The CBCI president, in fact, was at the forefront of the movement to assert the personal laws and call for their updating, and in challenging the government when it talked of bringing forth a Common Civil Code. This code is at the core of the BJP and its parent Rashtriya Swayamsevak Sangh’s political plank as they see it as the only way to negate the Islamic laws. In passing, they also want to override Christian personal laws.
All that, alas, is a thing of the past. Many in civil society, and among the Catholic community, fear that the apex body has not only lost its observation and vocal faculties but has been more inward-looking and insular than ever in the past. Is it fear, many ask. Or is there some other reason, they wonder?

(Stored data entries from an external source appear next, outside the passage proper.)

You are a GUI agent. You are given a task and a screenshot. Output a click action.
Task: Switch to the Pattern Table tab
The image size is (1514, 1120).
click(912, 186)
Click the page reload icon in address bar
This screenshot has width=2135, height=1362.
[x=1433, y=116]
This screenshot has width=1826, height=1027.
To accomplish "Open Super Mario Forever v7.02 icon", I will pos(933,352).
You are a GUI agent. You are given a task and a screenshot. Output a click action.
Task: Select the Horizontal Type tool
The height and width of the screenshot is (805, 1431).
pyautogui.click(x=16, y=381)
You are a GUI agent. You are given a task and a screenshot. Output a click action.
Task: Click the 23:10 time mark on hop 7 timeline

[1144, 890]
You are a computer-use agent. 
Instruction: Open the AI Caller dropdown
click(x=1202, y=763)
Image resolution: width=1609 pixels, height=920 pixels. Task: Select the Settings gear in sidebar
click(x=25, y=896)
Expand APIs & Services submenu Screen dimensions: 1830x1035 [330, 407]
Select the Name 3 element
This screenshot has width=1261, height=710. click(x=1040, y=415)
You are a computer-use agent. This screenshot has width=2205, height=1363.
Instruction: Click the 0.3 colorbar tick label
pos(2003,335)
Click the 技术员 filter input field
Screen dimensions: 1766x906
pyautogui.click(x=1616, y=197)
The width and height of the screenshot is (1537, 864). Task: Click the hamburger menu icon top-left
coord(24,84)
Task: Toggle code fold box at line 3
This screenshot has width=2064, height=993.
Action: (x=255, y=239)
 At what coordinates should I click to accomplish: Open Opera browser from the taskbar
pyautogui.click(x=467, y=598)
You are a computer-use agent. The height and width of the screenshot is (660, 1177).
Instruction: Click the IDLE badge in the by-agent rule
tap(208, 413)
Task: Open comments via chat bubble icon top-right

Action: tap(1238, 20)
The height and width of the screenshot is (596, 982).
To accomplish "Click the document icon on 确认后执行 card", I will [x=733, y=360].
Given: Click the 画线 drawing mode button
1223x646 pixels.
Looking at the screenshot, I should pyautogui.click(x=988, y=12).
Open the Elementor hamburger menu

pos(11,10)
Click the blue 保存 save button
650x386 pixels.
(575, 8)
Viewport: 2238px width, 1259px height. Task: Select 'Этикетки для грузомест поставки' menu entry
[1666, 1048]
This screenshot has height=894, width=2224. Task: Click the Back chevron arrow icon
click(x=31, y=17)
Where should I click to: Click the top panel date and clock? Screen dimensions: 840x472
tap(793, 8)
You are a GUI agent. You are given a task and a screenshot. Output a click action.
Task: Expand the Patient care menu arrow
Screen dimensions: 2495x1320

Everyone is of course aware of the power that is being wielded, almost in an extra-legal manner by central agencies such as the Central Bureau of Investigations, the National Investigations Agency, the Intelligence Bureau, the Enforcement Department, and many other organizations that are controlled by the Prime Minister’s Office, and the ministries of Finance and Home affairs. Civil society is itself a major victim of the pack of government hounds, and they will therefore not hold this against the Church.
“The CBCI keeps no data at all on the persecution of the Christian Church in India”
It also does not have too much to do with the creation of the two sui juris oriental Rites with their own code of Canons. The fact that laity, gender issues and similar arms are now being managed individually by the three Rites, has indeed weakened the collective strength of the Catholic Laity, and with that of the entire Christian community. There seems no mechanism to bring lay and clerics of the three rites together on common national issues.
The CBCI has done away with the powerful office of the official spokesman, once held by men such as Father Dominic Emmanuel SVD, a consummate communicator, and his successors. The CBCI secretary-general, a bishop or archbishop, is ex-office the spokesman. It is not the same thing at all, as anyone in the realm of communications, will affirm.
And the CBCI has done away with its legal wing, CLAP as it was called till about five years ago. The legal consciences, and interventions, have been outsourced. Various business models of law organizations do not have the clout or coverage that the CBCI could have had.
Above all, the CBCI keeps no data at all on the persecution of the Christian Church in India. This involves not just violence against churches and education and health institutions, the rape of nuns, or the imprisonment of Catholic clergy on fake charges of sexual abuse, but the dark cloud that is now choking religious freedom in the country.
With its system of parishes and dioceses, the Catholic Church was in fact the best equipped to collect and collate social data, including persecution and violence. It has not done so. If it were not for the work of some of the religious congregations working in matters of labor, education, and health, and groups agitating with the fishermen, there would be no social data either.
Many would like the CBCI to once again regain its voice, as also its eyes, the ears that could be close to the ground and listen to the murmurs and loud explosions when human rights are trodden upon and constitutional rights are snatched or smashed. Not doing so is leaving the victims to their fate. Not very Christian.